• [WORK TASK 1]: According to the passage on throat coat tea, what is the main component of licorice root?
• [WORK TASK 2]: Pick up the passage on throat coat tea ingredients right after its final sentence and keep writing.

• [SELECTED EXTRACT]:
· · · ·

The overall purpose of throat coat tea is to soothe a sore throat, but depending on which ingredients are used, it can have additional effects. Here is a list of common ingredients in throat coat tea and their benefits:

Echinacea, a group of flowering plants in the daisy family, may reduce inflammation, has anti-microbial properties, and can boost immune function. Before the onset of antibiotics, echinacea was widely used to treat blood poisoning, syphilis, scarlet fever, diphtheria, and malaria. Today, it’s primarily used to reduce cold and flu symptoms, specifically cough, sore throat, and fever.

Lemon is rich in Vitamin C, which aids immune function.

Licorice root, one of the world’s oldest herbal remedies, can aid digestion and can help ease acid reflux and heartburn. Its main component, glycyrrhizin, has anti-inflammatory and anti-microbial affects, and may ease upper respiratory conditions. However, in the case of a glycyrrhizin overdose, licorice root can do more harm than good.

· · · ·

Stored data entries
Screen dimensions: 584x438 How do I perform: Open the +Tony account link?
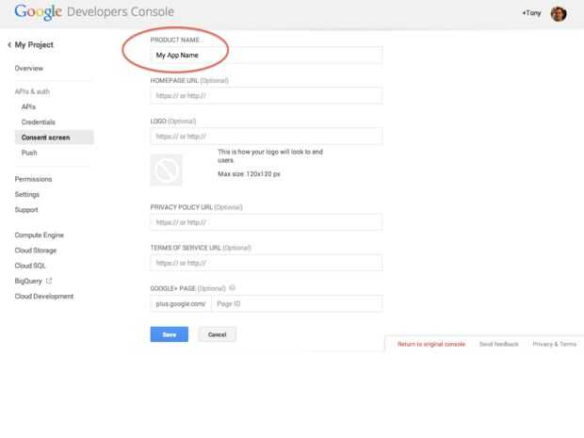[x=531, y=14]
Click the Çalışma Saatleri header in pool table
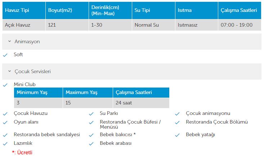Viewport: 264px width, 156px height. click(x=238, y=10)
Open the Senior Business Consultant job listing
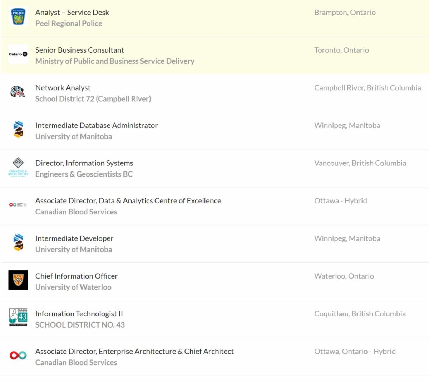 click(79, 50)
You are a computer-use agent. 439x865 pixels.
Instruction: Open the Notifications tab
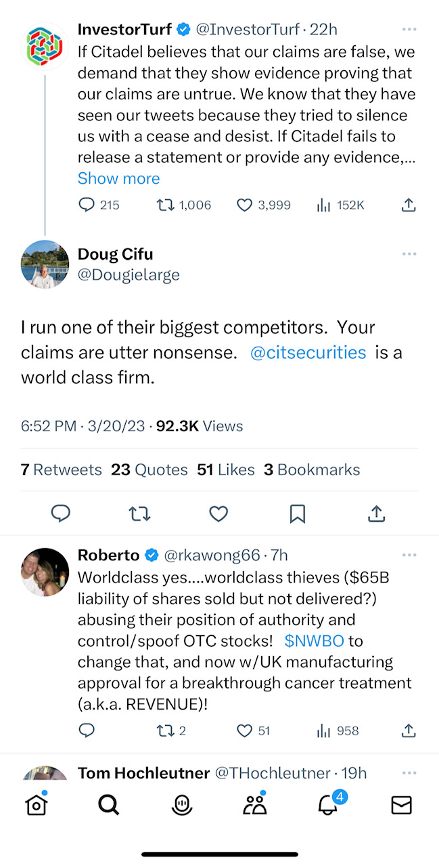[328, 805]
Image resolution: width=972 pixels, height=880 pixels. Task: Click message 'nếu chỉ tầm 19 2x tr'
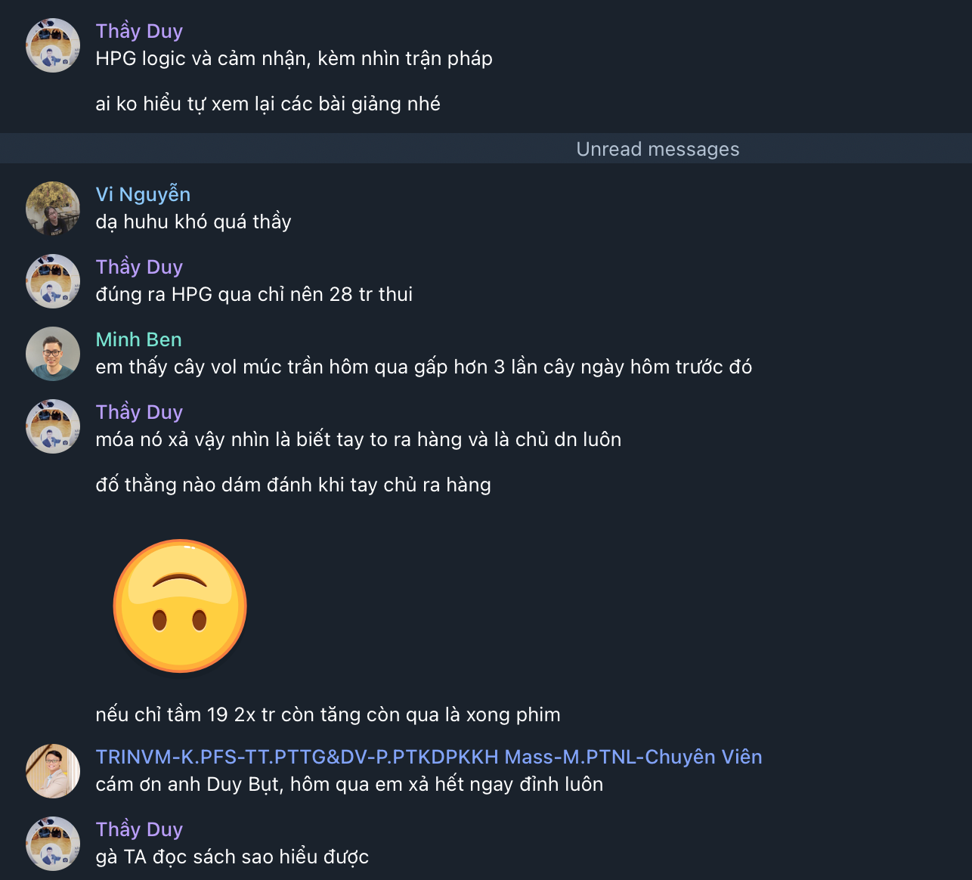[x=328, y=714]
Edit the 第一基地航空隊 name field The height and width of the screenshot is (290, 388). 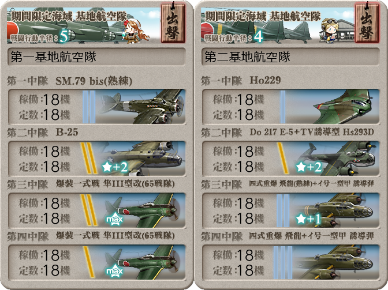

· · · ·

• [ANSWER BOX 1]: Glycyrrhizin.

• [ANSWER BOX 2]:
Marshmallow root is traditionally used to ease inflammation in the respiratory tract. It helps loosen mucus, which contains enzymes and antibodies that kill or neutralize harmful bacteria. Marshmallow root can also act as a pain reliever for sore throats.

Slippery elm contains a substance called mucilage, which helps create mucus that lines your stomach or throat. It is approved by the FDA as a botanical drug for reducing inflammation and irritation in the throat.

Throat Coat Tea Drawbacks

There aren’t many hangups to throat coat tea, but one of its most popular ingredients can impart serious damage: Glycyrrhizin, the primary constituent of licorice root, is what gives black licorice and throat coat tea its sweet flavor — it can also cause adverse effects and even death if ingested in large enough quantities.

In 2017, the FDA stated that eating two or more ounces of black licorice a day for at least two weeks can cause irregular heart rhythm or arrhythmia in individuals over 40. Glycyrrhizin can cause potassium levels to fall, too, which can lead to abnormal heart rhythms as well as congestive heart failure, edema (swelling), lethargy, and high blood pressure.

Glycyrrhizin can also interact with certain medications, herbs, and dietary supplements. No matter your age, it’s best to play it safe and limit licorice root consumption to 100 grams daily, and for no longer than a week at a time.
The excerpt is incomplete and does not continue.